Op grond van het Verdrag van Malta en de daaruit vloeiende Wet op de Archeologische Monumentenzorg, dient te worden gekeken naar de archeologische waarden in het plangebied. Volgens de Omgevingsvisie Overijssel ligt het plangebied niet binnen archeologisch gebied. Wel heeft het plangebied volgens de Archeologsiche verwachtingskaart behorende bij de omgevingsvisie een hoge verwachtingswaarde. De gemeenteraad van Dinkelland heeft in de vergadering van 27 mei 2008 de nota “Archeologiebeleid gemeente Dinkelland” vastgesteld. Op basis van een voor de gemeente opgestelde Archeologische verwachtings- en advieskaart zijn de te nemen beslissingen in een integraal kader geplaatst. Aan de op het kaartmateriaal vlakdekkend weergegeven verwachtingszones zijn beleidsadviezen gekoppeld. Het plangebied valt op basis van de Archeologische verwachtings- en advieskaart binnen 'historische kern'. De archeologische verwachtingswaarde is hoog voor archeologische resten uit de Middeleeuwen en Nieuwe tijd, die in verband staan met bewoning in een historische kern. De archeologische verwachting is gebaseerd op te verwachten oude bebouwingsporen uit het begin van de 19e eeuw of ouder. Op grond van de gemeentelijke archeologische waardenkaart blijkt dat het plangebied ligt ter plaatse van de voormalige buitengracht van Ootmarsum. Deze is vermoedelijk gegraven in de 15e eeuw en eind 16e of het begin van de 17e eeuw gedempt. De gracht heeft dus vrij kortstondig bestaan. Archeologisch gezien bevatten buitengrachten doorgaans geen grachtvulling waarin een archeologisch rijke grachtvulling aanwezig is.

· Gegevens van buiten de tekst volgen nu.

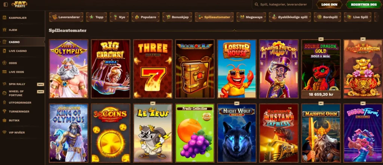The image size is (383, 165).
Task: Click the Fat Pirate logo
Action: coord(19,4)
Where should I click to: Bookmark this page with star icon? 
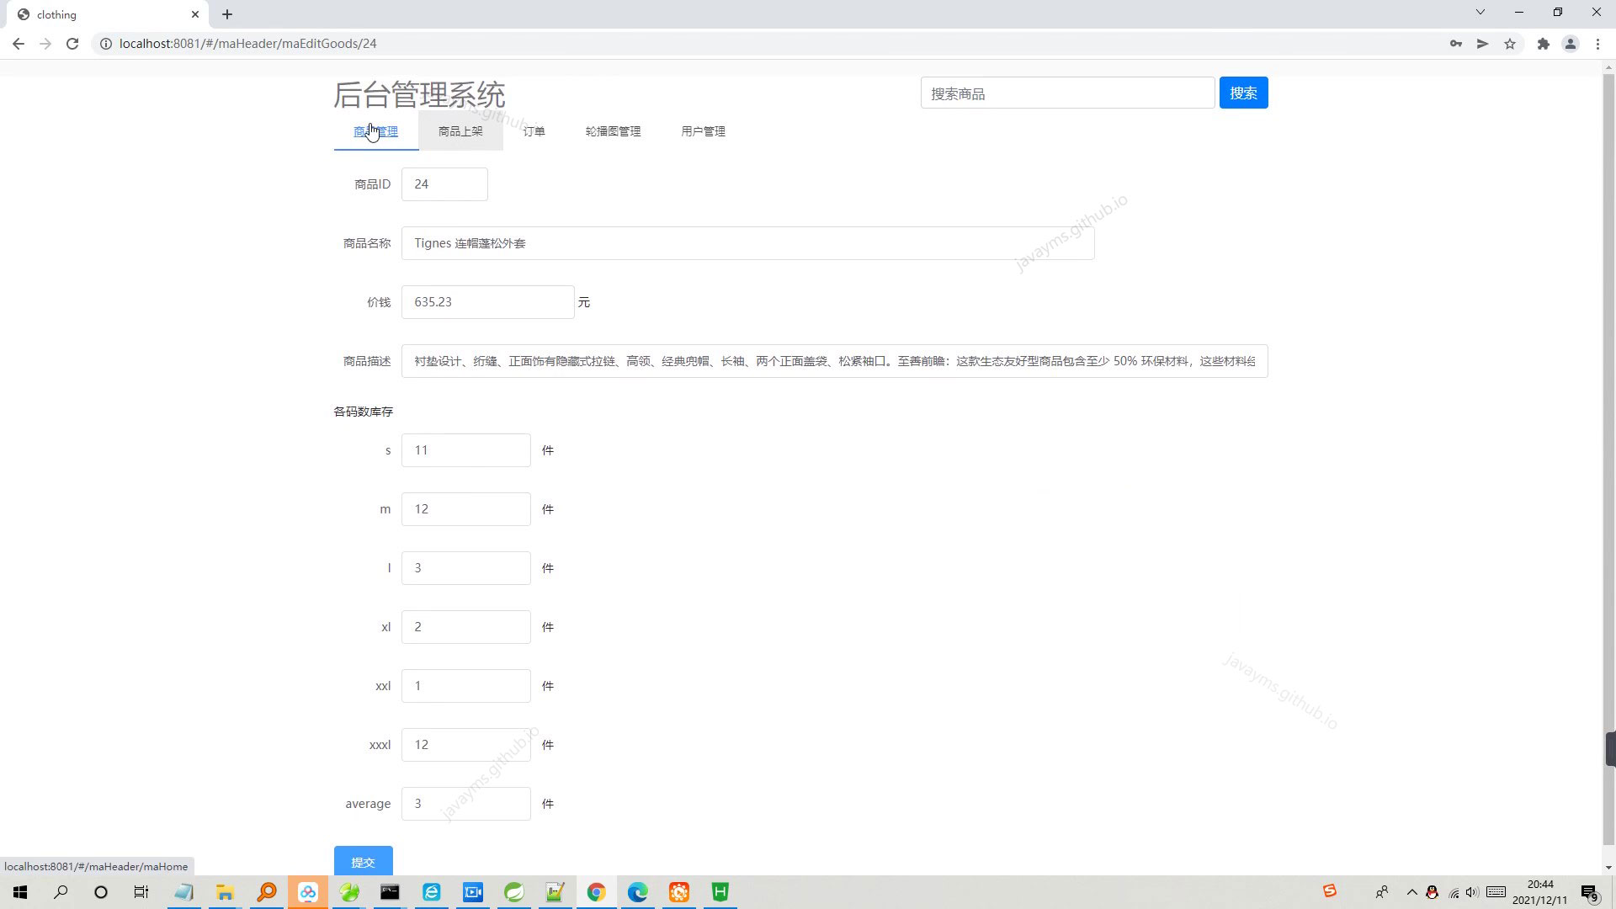tap(1510, 44)
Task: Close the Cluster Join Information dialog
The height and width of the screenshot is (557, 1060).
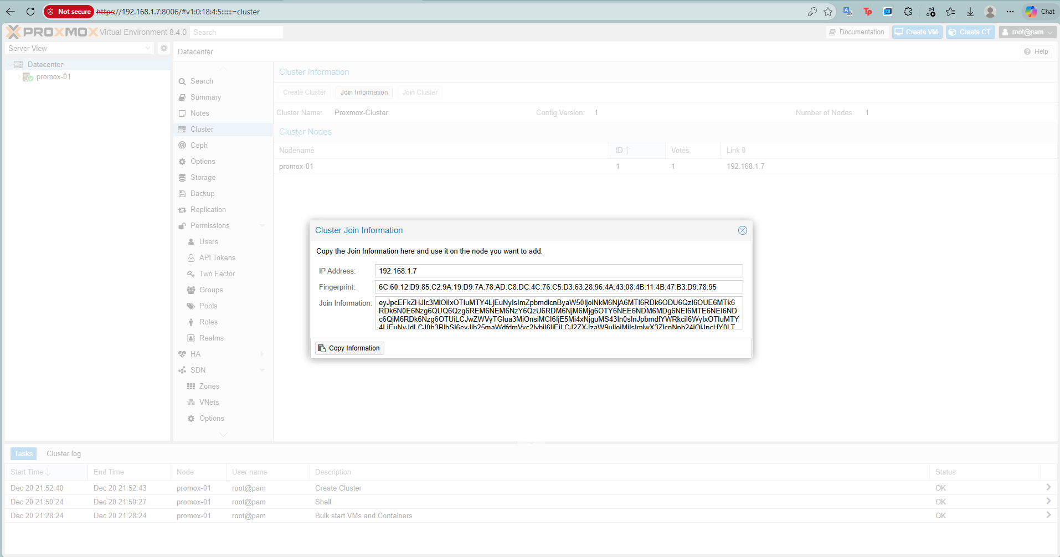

Bij plangebieden gelegen in een gebied met een hoge archeologische verwachtingswaarde geldt voor plangebieden groter dan 100 m2 en dieper dan 50 cm een onderzoeksplicht. Het bouwvlak van de nieuwbouwwoning omvat meer dan 100 m2 (153 m2). Op basis van het gemeentelijk beleid dient er een archeologisch onderzoek te worden uitgevoerd in het kader van de ruimtelijke onderbouwing van de herziening van het bestemmingsplan.
In 2005 heeft de initiatiefnemer reeds een bureauonderzoek en een verkennend booronderzoek laten uitvoeren (Oude Rengerink, J.A.M., 2005. Archeologisch Rapport. Inventariserend archeologisch onderzoek Locatie Westwal-Carint te Ootmarsum. Oranjewoud). In dit onderzoek kon de buitengracht inderdaad worden aangetoond, maar werden er geen archeologische waarden van enige betekenis vastgesteld. Het advies luidde dat er geen vervolgonderzoek nodig was. Op grond van een eerder uitgevoerd onderzoek zijn er geen archeologische waarden te verwachten. Betreffend archeologisch onderzoek is opgenomen in bijlage 1.
Een archeologisch onderzoek is niet nodig. Wel wordt aanbevolen om in dit geval aan amateurarcheologen de gelegenheid te bieden om bij de ontgraving van de bouwput aanwezig te zijn en de mogelijkheden te bieden om eventueel waarnemingen te doen en vondsten te verzamelen. Aangezien het niet gaat om een door het bevoegd gezag voorgeschreven archeologische begeleiding van de graafwerkzaamheden hoeft er geen professionele archeoloog van een bedrijf of instantie met een opgravingsvergunning bij betrokken te worden.